*** Opening of Data provided ***

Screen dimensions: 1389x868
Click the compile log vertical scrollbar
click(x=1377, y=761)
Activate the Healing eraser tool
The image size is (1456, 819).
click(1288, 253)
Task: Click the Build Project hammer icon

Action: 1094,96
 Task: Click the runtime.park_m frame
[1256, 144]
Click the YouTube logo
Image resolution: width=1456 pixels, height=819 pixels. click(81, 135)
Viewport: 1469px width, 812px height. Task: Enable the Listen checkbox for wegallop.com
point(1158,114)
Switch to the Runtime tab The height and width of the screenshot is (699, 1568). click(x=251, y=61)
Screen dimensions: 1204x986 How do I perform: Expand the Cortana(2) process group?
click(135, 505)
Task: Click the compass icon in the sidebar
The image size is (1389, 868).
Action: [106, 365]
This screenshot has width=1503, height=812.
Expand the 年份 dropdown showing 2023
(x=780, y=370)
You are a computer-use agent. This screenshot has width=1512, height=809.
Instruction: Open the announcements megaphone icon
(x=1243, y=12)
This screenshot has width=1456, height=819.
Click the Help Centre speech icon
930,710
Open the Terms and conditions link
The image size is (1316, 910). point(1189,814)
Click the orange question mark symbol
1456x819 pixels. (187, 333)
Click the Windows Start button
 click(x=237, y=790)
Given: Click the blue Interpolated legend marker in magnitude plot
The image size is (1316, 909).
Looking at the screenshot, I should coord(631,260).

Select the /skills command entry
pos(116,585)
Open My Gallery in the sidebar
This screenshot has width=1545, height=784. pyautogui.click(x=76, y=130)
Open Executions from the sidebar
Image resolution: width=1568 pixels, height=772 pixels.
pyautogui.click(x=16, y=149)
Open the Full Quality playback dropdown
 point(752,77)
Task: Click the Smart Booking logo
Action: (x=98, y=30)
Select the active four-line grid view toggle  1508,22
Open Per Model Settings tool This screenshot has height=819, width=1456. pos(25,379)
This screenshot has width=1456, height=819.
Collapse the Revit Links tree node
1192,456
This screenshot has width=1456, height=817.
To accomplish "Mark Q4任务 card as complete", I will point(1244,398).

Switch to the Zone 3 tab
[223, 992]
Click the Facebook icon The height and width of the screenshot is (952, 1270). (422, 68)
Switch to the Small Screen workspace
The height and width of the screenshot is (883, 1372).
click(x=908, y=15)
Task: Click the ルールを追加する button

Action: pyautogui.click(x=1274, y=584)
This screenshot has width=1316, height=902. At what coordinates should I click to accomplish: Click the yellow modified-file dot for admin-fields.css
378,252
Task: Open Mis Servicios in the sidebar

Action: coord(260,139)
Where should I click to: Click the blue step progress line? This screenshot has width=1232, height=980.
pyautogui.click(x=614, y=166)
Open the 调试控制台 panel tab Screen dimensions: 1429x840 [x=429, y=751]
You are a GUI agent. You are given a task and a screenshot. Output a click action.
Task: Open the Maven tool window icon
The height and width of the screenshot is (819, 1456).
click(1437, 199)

*** Close of Data provided ***

- **Exercise prompt**: The answer is a number only: how many lines of the data above include "agent"?

- **Exercise output**: 2